DE LA PREMIÈRE ÉDITION.

Le public vit au jour la journée; bien que rien d'important ne lui reste inconnu, l'enchaînement des faits lui échappe. Et cependant tout se tient dans les choses humaines, tout est alternativement cause et effet. Dans ce long drame auquel nous assistons depuis 1830, qu'il s'agisse d'expliquer un succès ou un revers, il nous faut remonter, d'évènement en évènement, au premier jour de la révolution belge, et arrivés là, pour comprendre la révolution elle-même, nous sommes obligés de nous reporter au premier jour de l'existence du royaume-uni des Pays-Bas.

Les hommes qui ont su coordonner les évènemens dans leur esprit ne sont pas en grand nombre; trop souvent les passions politiques sont venues rompre la suite des idées, et obscurcir la série des faits.

L'auteur de cet ouvrage a été placé dans une situation qui ne lui a point permis de manquer de mémoire; il est convaincu que pour éclaircir bien des questions, il suffit de remettre les faits à leur date, et d'en constater, en quelque sorte, la généalogie.

Il n'hésite point à croire que, par ce procédé, il lui sera facile de réhabiliter la révolution belge dans ses causes et dans ses résultats; il soutient que cette révolution a été légitime dans son origine, glorieuse dans son dénouement; homme de la révolution, il a ramassé ce que deux années d'une existence laborieuse lui ont laissé de force et de courage, pour livrer un dernier assaut aux contre-révolutionnaires et aux ultra-révolutionnaires.

Il n'a pas eu la prétention d'écrire une histoire; il a dû supposer beaucoup de choses connues; il en est d'autres qu'il a jugé inutile de faire connaître. Plus de détails auraient nécessairement nui à l'unité d'intention.

Il n'a pas considéré la révolution comme un évènement purement intérieur; il l'a rattachée dans sa pensée aux destinées de l'humanité; et son horizon s'est alors élevé et agrandi. L'histoire de la Belgique est, depuis 1830, celle de l'Europe.
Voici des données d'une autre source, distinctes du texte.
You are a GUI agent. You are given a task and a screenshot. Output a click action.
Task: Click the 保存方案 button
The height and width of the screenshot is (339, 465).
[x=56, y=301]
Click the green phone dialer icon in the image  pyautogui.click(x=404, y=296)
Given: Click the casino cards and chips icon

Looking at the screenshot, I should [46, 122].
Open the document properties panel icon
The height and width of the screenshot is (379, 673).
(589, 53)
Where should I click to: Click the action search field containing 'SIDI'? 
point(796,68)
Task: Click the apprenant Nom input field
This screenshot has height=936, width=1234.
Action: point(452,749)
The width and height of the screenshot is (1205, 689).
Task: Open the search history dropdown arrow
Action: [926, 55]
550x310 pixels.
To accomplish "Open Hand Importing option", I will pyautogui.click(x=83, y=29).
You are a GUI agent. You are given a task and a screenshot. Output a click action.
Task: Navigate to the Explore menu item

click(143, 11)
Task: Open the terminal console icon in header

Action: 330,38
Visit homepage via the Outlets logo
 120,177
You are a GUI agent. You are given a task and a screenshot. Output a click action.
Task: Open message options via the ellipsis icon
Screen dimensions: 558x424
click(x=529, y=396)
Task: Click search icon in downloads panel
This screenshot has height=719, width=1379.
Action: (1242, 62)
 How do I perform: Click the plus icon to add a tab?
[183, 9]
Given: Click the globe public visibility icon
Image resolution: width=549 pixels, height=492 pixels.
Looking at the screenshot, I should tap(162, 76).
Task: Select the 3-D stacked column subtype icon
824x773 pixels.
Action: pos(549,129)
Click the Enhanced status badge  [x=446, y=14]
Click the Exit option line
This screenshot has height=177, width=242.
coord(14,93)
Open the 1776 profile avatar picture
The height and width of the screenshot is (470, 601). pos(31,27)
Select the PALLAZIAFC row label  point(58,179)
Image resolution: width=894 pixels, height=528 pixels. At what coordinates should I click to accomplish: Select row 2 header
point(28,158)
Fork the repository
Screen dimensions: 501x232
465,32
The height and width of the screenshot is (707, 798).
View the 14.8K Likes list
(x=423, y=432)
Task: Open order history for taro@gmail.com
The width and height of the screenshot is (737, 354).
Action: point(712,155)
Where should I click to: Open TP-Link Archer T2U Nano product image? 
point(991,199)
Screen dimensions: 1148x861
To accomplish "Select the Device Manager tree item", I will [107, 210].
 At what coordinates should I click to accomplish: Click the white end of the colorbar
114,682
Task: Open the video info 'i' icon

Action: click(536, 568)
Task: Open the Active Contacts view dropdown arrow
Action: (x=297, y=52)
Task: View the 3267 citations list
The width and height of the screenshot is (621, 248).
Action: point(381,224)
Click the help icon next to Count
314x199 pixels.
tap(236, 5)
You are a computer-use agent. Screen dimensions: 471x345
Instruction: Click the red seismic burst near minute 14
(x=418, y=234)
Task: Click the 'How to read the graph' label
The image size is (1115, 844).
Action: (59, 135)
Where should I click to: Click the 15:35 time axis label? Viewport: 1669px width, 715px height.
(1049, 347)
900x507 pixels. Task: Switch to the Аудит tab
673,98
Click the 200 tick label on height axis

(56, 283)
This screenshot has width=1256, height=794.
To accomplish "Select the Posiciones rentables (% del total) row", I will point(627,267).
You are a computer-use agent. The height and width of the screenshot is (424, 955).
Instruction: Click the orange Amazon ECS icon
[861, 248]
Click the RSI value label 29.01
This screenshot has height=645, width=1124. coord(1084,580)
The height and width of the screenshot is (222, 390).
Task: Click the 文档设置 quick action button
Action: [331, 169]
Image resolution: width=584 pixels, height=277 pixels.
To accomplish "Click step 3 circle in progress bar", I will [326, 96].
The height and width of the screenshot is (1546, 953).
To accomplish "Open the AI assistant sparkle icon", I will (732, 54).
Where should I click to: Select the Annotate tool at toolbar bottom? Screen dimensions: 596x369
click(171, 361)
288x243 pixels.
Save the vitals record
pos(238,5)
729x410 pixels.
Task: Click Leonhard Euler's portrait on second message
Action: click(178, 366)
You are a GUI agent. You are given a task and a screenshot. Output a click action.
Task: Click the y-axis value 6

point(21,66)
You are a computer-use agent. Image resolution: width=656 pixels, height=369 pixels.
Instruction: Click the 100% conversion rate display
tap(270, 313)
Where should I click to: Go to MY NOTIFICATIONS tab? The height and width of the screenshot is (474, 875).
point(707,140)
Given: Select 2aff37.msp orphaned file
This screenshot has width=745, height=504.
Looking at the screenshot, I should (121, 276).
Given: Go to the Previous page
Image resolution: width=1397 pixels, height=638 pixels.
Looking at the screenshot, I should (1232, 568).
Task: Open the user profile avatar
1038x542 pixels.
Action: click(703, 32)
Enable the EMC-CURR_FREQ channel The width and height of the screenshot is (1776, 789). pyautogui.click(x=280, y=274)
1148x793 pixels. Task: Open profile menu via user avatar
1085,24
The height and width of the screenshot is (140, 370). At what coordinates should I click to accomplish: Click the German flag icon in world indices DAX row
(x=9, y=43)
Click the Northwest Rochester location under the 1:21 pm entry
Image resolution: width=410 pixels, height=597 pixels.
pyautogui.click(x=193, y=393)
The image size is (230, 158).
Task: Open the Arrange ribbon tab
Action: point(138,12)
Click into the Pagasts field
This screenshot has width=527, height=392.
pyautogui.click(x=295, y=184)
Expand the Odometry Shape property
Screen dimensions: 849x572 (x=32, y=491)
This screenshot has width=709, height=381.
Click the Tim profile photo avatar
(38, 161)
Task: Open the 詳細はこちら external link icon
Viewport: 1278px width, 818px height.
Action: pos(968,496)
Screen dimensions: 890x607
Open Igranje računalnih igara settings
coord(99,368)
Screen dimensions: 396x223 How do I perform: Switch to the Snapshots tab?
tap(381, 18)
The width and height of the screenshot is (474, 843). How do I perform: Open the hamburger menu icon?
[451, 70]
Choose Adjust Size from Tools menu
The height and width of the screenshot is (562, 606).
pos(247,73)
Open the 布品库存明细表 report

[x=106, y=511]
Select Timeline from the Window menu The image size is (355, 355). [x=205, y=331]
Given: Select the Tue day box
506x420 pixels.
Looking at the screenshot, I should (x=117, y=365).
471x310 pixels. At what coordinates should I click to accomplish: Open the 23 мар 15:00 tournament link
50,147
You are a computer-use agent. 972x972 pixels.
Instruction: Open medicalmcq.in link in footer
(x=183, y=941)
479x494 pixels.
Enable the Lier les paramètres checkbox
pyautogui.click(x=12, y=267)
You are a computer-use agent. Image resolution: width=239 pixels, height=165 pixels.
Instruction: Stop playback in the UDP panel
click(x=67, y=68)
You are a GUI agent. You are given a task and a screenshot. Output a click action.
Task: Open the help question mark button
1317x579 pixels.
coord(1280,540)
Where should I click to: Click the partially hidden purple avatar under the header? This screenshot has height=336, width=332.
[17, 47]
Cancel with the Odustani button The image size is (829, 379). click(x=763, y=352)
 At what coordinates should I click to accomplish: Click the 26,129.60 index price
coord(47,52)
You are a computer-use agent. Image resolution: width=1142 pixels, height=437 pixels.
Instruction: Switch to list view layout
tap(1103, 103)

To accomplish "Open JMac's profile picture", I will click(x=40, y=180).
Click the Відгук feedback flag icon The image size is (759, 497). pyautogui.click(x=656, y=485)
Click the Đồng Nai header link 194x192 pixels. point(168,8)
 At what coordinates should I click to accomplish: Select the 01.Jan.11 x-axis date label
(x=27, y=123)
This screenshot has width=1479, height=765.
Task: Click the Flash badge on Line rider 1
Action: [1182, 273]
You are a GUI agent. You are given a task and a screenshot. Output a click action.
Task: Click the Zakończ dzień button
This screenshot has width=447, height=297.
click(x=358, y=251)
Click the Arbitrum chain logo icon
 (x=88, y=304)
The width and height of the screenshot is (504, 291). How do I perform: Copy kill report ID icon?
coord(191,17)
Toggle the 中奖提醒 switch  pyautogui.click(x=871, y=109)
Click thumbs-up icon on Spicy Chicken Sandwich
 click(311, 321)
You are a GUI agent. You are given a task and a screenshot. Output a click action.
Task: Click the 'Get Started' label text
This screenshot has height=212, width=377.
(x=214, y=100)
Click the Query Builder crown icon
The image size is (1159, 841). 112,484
Dans le lointain des révolutions de juillet et de septembre, il n'apparaîtra qu'une grande question, à savoir comment on a pu maintenir la paix de l'Europe, et donner à la France une dynastie constitutionnelle, à l'Angleterre, la réforme électorale, à la Belgique, l'indépendance. Il s'est tacitement formé une association qui, appelée à résoudre ce problème, a rempli une des plus belles missions qui puissent être dévolues à des hommes: cette association a eu pour chefs en France, Louis-Philippe, Talleyrand, Périer, Guizot, Broglie, Thiers; en Angleterre, Grey, Palmerston, Durham, Brougham; en Belgique, Léopold, ceux qui ont amené la royauté de ce prince, ceux qui l'ont soutenue; à ces noms l'histoire en ajoutera d'autres que la cause de la civilisation ne répudiera point, elle nommera ce roi qui, placé entre la France et la Grande-Bretagne, l'Autriche et la Russie, s'est, comme homme d'état, montré digne de porter la couronne du grand Frédéric. Vus de

cette distance, les évènemens prendront leurs véritables proportions, et les intérêts secondaires s'effaceront devant ces immenses résultats.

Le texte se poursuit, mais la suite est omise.